The move comes four months after Lilly’s cancer research chief, Levi Garraway, M.D., Ph.D., departed the Big Pharma for greener pastures. To fill the vacuum, the company put Bilenker in charge of its oncology research and early-phase development “in the interim.”

The new unit will take over discovery research, clinical development and regulatory affairs in oncology, handing programs over to Lilly’s Oncology Business Unit as they near U.S. regulatory approval. The oncology business team, headed by Anne White, will pick up clinical development, commercialization and medical affairs support, according to a statement.

It will focus on advancing four programs: RET inhibitor selpercatinib and BTK inhibitor LOXO-305, both developed at Loxo, as well as a KRAS inhibitor and an estrogen receptor degrader developed at Lilly.
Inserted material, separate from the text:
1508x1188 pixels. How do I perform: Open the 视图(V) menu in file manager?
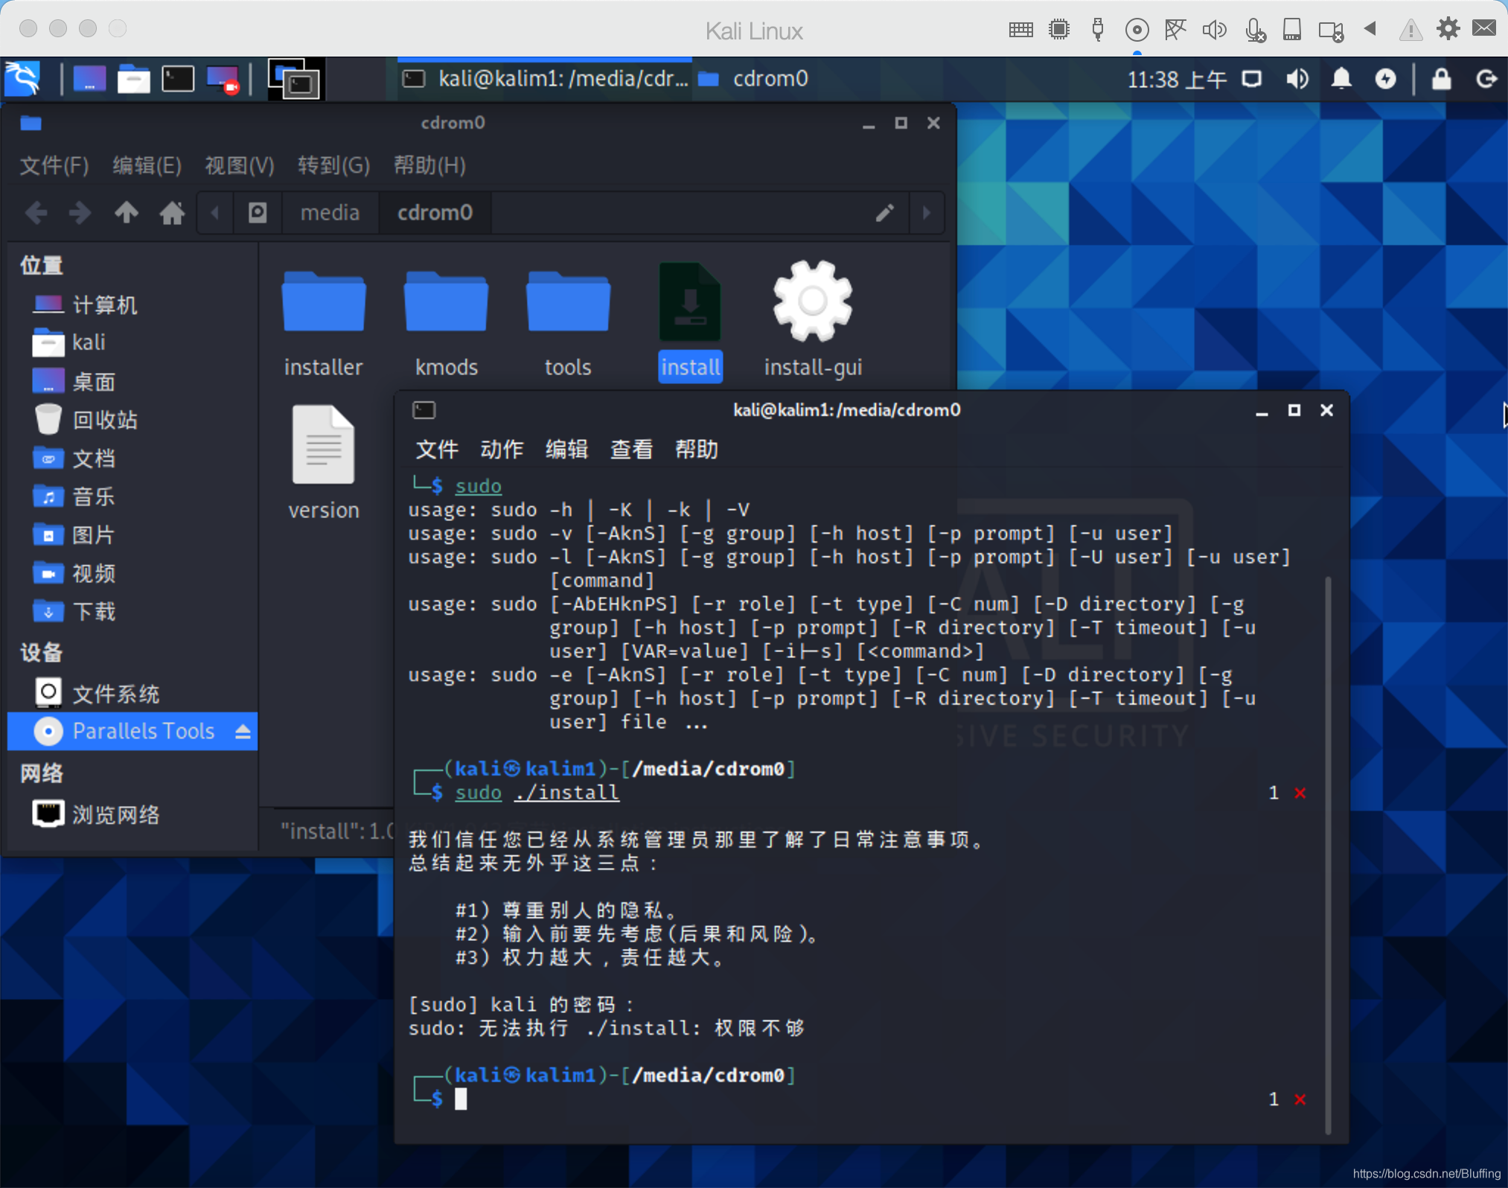[239, 165]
The unit will look into building its pipeline by acquiring or licensing assets.

“We will focus our efforts on biology insights with the greatest near-term potential for patients. We intend to curate a balanced pipeline of medicines—whether internally or externally discovered—to help even more people with cancer around the world and position Lilly as a premier oncology company,” said Lilly Chief Scientific Officer Daniel Skovronsky, M.D., Ph.D., in the statement.

The overhaul means cutting loose some existing programs: “In connection with these changes, development of several early clinical-stage programs will be wound down and terminated,” Lilly said in the statement. The company will disclose more about these cuts in its fourth-quarter earnings call Jan. 30.